Formula Nippon (Super Formula)
For the 2010 season, Cozzolino graduated to the Formula Nippon, the highest racing class in Japan. Cozzolino participated in a Toyota powered Swift FN09 entered by Team LeMans. His best finish was a fourth place at Autopolis. During the non-championship Fuji Sprint Cup he achieved his first pole-position and eventually finished tenth in the standings.

World Touring Car Championship
After more than a year without racing Cozzolino was announced as a replacement of Alberto Cerqui for the Guia Race of Macau. 29 drivers attempted to qualify for the event of which 23 could start the race, Cozzolino qualified 22nd. In the first race he had an accident after seven laps but he was qualified 20th. In the second race he was the last running driver in 19th place 2 laps behind the winning driver.

Asian Le Mans Series
In 2018–2019, the Ferrari 488 GT3 of the privately run CAR GUY team, with fellow team mates Takeshi Kimura and James Calado, win all four legs of the 2018–19 Asian Le Mans Series.
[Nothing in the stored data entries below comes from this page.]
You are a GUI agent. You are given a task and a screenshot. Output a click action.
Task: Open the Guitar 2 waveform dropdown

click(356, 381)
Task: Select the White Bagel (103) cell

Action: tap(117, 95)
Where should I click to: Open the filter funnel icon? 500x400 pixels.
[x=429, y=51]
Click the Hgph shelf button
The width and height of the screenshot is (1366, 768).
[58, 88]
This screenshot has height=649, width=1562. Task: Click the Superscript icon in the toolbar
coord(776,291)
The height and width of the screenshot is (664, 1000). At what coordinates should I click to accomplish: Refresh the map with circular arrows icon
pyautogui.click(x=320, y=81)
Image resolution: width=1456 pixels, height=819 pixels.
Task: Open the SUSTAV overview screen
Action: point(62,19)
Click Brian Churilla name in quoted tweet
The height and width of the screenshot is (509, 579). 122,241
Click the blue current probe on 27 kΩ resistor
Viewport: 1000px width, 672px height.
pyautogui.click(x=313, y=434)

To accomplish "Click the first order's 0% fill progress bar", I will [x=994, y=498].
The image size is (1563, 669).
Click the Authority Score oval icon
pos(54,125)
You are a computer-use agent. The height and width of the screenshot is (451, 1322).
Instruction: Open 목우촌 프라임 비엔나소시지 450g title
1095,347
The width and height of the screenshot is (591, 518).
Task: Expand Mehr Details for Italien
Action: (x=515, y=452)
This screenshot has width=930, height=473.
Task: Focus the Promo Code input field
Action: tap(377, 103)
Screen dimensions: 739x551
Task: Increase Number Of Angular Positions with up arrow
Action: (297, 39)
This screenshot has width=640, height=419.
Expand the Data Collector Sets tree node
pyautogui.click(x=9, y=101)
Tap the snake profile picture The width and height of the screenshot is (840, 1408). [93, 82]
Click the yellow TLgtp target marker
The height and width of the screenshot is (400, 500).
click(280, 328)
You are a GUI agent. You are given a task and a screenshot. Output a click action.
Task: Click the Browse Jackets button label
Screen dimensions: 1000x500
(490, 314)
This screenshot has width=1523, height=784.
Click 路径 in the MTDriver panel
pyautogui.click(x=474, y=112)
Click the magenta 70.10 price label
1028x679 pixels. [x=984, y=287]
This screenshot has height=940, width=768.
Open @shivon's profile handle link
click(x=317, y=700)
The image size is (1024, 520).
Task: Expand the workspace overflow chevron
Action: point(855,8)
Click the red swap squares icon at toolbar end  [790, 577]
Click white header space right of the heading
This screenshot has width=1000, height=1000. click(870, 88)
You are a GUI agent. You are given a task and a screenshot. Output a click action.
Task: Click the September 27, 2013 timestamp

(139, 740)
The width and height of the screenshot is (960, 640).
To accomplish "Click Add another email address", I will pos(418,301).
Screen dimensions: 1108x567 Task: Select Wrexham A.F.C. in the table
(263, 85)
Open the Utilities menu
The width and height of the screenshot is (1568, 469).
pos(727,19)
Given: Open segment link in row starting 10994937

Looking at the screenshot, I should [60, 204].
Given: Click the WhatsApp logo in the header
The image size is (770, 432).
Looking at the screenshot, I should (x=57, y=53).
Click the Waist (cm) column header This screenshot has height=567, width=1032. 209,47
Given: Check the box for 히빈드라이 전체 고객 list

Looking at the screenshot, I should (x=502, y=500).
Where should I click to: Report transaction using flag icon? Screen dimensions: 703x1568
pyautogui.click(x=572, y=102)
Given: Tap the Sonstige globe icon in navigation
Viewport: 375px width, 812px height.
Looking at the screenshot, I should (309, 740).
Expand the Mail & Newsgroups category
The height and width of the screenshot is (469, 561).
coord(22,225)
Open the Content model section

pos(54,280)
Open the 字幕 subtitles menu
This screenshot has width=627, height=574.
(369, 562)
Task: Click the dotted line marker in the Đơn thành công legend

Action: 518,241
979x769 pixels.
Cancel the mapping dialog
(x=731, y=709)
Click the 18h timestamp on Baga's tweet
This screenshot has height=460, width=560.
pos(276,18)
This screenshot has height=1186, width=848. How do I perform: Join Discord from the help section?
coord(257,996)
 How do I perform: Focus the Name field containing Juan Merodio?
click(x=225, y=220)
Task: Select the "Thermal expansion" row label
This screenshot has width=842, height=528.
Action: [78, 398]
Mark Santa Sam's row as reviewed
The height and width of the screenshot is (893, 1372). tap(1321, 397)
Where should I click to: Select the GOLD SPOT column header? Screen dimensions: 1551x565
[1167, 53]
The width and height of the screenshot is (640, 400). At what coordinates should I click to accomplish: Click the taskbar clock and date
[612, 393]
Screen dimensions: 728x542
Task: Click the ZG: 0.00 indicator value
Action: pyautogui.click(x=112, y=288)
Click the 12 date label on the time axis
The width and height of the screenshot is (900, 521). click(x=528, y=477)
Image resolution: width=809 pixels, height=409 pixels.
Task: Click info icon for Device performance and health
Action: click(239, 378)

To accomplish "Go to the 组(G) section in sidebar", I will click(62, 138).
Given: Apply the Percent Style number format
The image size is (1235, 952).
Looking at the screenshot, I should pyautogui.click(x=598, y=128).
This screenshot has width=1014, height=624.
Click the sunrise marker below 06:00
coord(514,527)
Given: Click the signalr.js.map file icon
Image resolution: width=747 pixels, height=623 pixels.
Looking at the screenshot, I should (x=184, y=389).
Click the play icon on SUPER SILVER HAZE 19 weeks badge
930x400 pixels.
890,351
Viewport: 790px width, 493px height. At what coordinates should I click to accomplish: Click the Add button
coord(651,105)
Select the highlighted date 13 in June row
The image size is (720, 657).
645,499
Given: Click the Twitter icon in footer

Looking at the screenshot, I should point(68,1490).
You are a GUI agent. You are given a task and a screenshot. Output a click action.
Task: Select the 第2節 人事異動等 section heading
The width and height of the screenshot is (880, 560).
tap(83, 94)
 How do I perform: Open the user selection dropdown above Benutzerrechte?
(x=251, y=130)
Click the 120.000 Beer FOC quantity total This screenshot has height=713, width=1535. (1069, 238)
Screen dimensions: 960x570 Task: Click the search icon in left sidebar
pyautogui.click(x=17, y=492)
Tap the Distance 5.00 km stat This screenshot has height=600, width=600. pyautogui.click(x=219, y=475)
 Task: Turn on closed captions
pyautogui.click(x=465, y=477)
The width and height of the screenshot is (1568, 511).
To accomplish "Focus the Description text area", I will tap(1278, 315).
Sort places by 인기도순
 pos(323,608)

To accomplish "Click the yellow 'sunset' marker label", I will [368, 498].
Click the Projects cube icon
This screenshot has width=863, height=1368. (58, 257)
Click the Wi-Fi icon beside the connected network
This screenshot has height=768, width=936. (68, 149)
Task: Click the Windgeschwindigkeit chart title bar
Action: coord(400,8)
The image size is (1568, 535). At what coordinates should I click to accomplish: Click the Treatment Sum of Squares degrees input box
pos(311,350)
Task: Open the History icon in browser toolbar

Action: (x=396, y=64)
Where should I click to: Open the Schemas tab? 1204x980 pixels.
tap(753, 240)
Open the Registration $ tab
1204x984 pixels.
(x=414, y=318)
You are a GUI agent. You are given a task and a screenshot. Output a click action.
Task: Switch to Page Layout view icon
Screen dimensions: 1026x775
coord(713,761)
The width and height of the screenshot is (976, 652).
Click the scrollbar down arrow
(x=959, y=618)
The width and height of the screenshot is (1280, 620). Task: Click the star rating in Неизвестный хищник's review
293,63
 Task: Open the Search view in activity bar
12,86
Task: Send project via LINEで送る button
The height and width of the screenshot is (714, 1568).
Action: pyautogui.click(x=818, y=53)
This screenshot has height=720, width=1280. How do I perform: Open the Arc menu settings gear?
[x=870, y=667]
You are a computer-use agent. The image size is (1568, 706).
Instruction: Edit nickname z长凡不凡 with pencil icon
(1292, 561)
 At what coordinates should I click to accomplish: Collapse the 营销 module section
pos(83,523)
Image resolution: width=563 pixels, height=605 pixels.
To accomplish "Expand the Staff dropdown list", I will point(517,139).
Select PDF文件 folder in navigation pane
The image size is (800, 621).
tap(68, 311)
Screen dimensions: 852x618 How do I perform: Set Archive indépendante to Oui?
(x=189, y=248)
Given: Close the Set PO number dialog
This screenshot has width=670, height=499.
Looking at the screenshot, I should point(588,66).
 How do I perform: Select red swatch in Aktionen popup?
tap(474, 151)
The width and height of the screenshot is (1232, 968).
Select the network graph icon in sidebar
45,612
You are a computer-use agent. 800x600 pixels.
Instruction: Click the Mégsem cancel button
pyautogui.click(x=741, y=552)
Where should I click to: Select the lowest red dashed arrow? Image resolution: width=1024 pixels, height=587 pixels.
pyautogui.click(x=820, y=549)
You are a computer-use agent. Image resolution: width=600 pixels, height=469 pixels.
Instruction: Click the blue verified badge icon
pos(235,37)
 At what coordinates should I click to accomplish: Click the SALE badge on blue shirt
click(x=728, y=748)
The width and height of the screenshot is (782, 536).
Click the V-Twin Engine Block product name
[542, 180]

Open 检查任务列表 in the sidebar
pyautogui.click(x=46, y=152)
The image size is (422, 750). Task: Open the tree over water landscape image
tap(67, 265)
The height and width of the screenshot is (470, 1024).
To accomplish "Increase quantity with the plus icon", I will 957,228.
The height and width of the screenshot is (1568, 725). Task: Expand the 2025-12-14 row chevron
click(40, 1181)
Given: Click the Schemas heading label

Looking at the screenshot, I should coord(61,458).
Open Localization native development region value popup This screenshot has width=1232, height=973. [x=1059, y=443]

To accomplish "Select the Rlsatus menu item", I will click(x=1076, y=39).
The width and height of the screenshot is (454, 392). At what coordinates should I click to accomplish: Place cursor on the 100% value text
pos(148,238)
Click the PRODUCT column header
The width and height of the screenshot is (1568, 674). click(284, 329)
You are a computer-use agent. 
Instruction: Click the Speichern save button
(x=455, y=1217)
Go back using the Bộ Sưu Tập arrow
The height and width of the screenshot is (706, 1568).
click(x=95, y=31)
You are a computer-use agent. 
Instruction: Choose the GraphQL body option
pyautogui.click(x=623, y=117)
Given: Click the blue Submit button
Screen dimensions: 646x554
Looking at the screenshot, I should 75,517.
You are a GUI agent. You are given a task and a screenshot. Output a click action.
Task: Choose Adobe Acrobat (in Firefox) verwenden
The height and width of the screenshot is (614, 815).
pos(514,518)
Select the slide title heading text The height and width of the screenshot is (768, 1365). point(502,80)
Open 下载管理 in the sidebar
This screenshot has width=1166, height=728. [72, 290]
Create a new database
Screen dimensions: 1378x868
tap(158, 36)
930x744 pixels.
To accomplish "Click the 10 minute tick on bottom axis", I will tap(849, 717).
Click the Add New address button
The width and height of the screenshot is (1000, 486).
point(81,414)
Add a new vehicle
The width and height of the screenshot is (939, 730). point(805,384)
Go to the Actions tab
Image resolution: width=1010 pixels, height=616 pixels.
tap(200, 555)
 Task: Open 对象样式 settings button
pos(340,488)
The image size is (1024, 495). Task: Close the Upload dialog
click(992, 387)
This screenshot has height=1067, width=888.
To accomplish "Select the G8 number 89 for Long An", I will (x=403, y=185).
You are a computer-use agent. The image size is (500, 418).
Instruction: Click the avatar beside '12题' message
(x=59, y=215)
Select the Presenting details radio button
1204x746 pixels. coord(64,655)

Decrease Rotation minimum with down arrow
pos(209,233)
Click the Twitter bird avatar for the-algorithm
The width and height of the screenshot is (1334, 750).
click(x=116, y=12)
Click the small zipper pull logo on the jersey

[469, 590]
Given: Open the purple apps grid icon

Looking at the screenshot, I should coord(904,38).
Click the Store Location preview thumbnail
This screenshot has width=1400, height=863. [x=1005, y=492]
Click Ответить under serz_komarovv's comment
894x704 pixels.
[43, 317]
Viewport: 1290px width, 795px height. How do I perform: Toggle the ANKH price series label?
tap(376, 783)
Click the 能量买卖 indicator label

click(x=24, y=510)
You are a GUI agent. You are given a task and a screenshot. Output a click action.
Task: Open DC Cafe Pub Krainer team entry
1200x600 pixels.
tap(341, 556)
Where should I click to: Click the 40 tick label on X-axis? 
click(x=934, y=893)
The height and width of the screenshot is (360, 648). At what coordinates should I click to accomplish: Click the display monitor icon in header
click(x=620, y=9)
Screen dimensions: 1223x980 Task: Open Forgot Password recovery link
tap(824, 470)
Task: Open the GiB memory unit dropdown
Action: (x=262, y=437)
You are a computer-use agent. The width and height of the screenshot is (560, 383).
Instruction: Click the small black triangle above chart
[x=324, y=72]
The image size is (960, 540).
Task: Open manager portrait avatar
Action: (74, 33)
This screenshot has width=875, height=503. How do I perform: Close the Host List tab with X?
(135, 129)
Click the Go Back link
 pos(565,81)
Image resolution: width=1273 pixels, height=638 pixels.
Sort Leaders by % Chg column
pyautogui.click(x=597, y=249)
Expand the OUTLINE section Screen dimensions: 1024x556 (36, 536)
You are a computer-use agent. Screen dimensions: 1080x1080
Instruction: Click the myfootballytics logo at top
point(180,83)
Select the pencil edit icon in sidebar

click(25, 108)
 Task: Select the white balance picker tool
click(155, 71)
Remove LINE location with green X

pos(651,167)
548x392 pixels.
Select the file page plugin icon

The team achieves an auto-invitation to enter into the 2019 24 hours of Le Mans.

24 hours of Le Mans
Cozzolino has made 2 appearances in Le Mans (2019 and 2020). In 2019, he finishes 5th in class. At his second attempt in 2020, the Ferrari 488 GTE EVO of the MR Racing team, suffers a mechanical problem early on the race and forced to be 7 laps behind the leader. In the end the team retires due to a gearbox failure on lap 172.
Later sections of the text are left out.